Abnormal DNA methylation has been associated with human diseases including cancer and mental retardation disorders. To study the methylation function in the brain, Fan and his associates have used the Cre/loxP conditional gene knockout method to produce transgenic mice that are deficient of the DNA methyltransferase I (Dnmt1) exclusively in the central nervous system (CNS). Dnmt1 deficiency results in DNA hypomethylation in CNS precursor cells and their progeny neuronal and glial cells. The researchers found that DNA hypomethylation induces precocious astroglial cell differentiation in the CNS, suggesting that DNA methylation is a critical determinant in controlling the timing and magnitude of neural cell differentiation. Using DNA microarray technology, the researchers found that a number of neural genes are deregulated in the hypomethylated CNS. Fan and his colleagues are currently defining the molecular mechanism by which DNA hypomethylation alters neuronal gene expression, cell survival and lineage-differentiation in the CNS. Understanding the role of DNA methylation in gene regulation in neural cells will also shed light on the consequence of abnormal DNA methylation on cancer cells.

Selected Cancer-Related Publications:

Liao JL, Yu J, Huang K, Hu J, Diemer T, Ma Z, Dvash T, Yang XJ, Travis GH, Williams DS, Bok D, Fan G. Molecular signature of primary retinal pigment epithelium and stem-cell-derived RPE cells. Hum Mol Genet. 2010 Nov 1;19(21):4229-38. Epub 2010 Aug 13.

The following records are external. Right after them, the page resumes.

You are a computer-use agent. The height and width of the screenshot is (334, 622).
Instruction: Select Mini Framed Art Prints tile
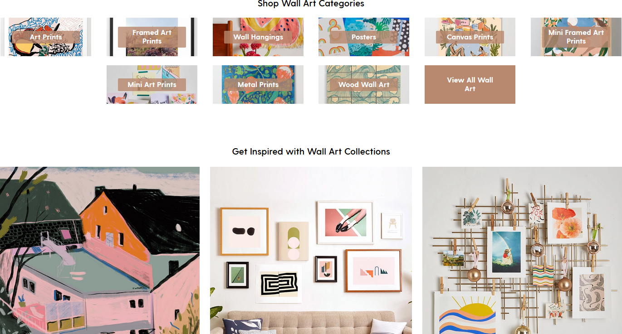click(576, 37)
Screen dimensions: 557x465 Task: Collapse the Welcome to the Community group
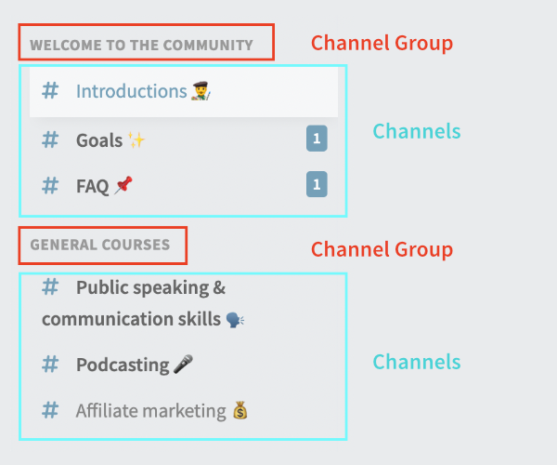point(141,46)
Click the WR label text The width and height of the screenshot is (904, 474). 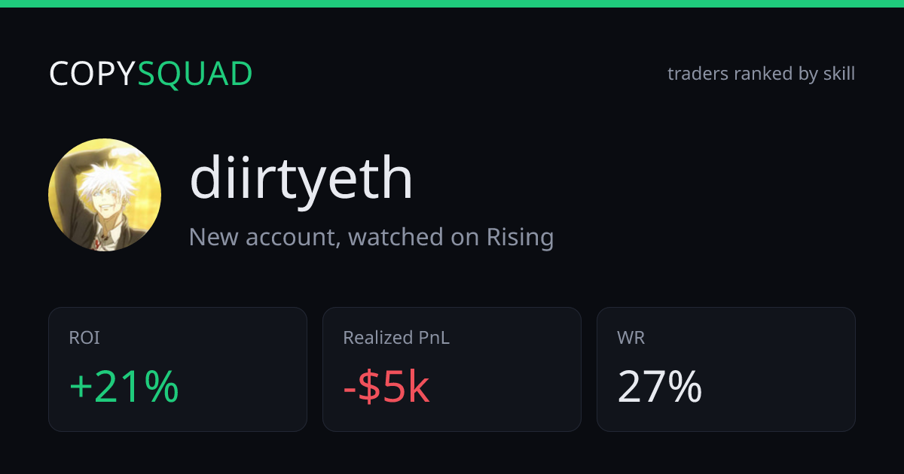click(631, 338)
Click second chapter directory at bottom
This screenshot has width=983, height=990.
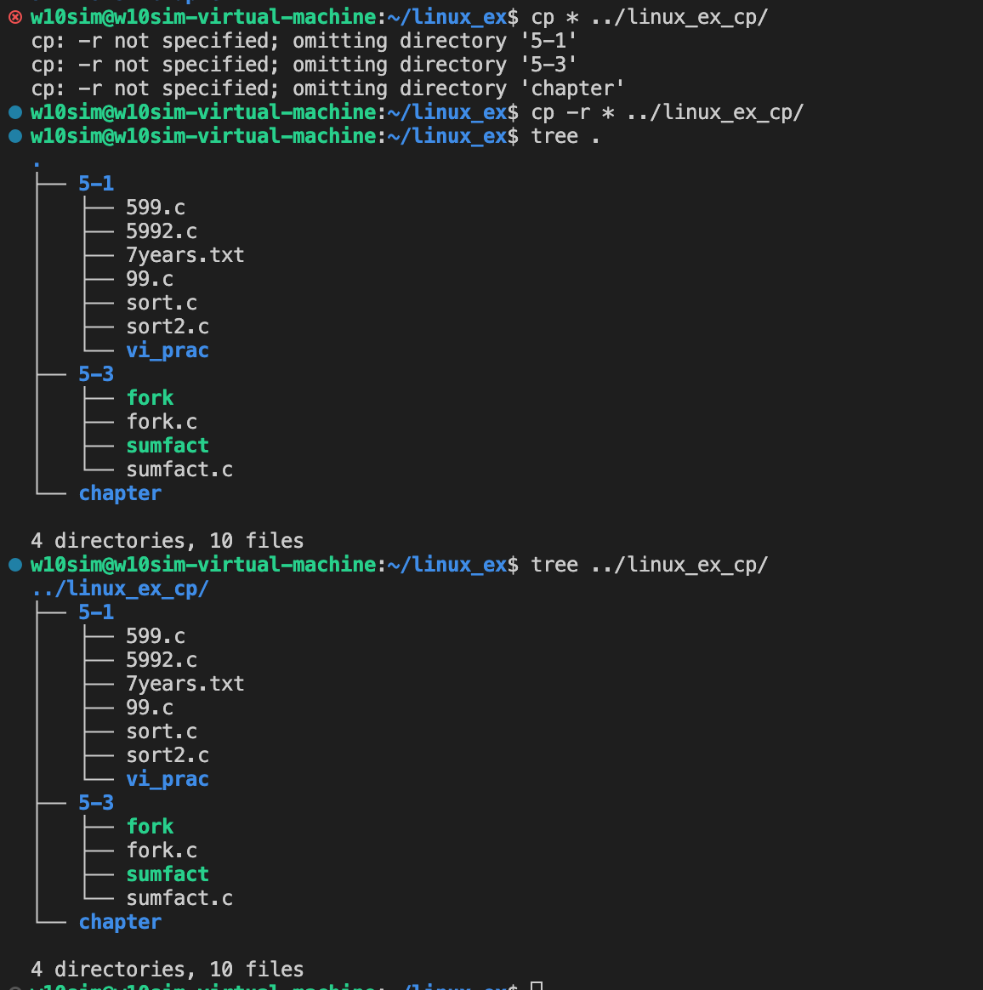[120, 922]
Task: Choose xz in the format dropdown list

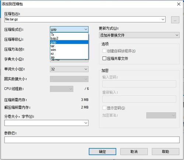Action: pyautogui.click(x=69, y=54)
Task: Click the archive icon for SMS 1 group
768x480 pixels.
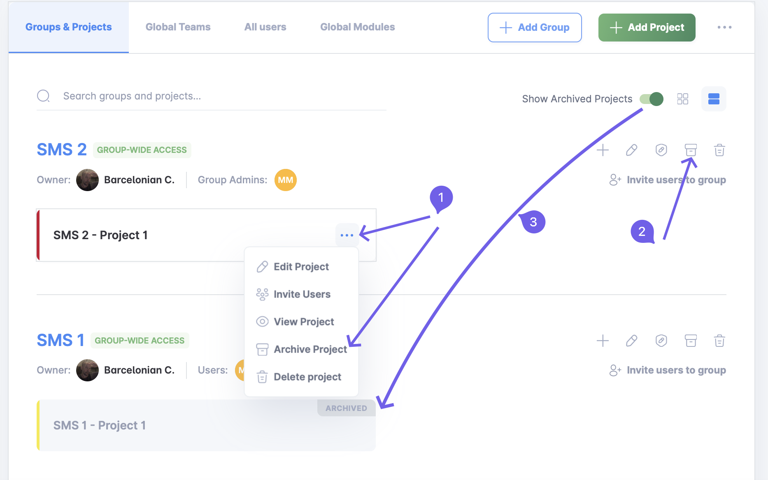Action: pyautogui.click(x=691, y=341)
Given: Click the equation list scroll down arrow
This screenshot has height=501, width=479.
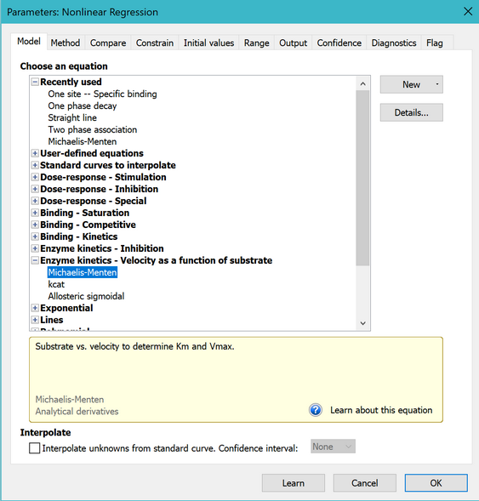Looking at the screenshot, I should pyautogui.click(x=362, y=323).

Feng J, Zhou Y, Campbell SL, Le T, Li E, Sweatt JD, Silva AJ, Fan G. Dnmt1 and Dnmt3a maintain DNA methylation and regulate synaptic function in adult forebrain neurons. Nat Neurosci. 2010 Apr;13(4):423-30. Epub 2010 Mar 14.

Hutnick LK, Golshani P, Namihira M, Xue Z, Matynia A, Yang XW, Silva AJ, Schweizer FE, Fan G. DNA hypomethylation restricted to the murine forebrain induces cortical degeneration and impairs postnatal neuronal maturation. Hum Mol Genet. 2009 Aug 1;18(15):2875-88. Epub 2009 May 10.

Fouse SD, Shen Y, Pellegrini M, Cole S, Meissner A, Van Neste L, Jaenisch R, Fan G. Promoter CpG methylation contributes to ES cell gene regulation in parallel with Oct4/Nanog, PcG complex, and histone H3 K4/K27 trimethylation. Cell Stem Cell. 2008 Feb 7;2(2):160-9.

Martinowich K, Hattori D, Wu H, Fouse S, He F, Hu Y, Fan G, Sun YE. DNA methylation-related chromatin remodeling in activity-dependent BDNF gene regulation. Science. 2003; 302(5646): 890-3.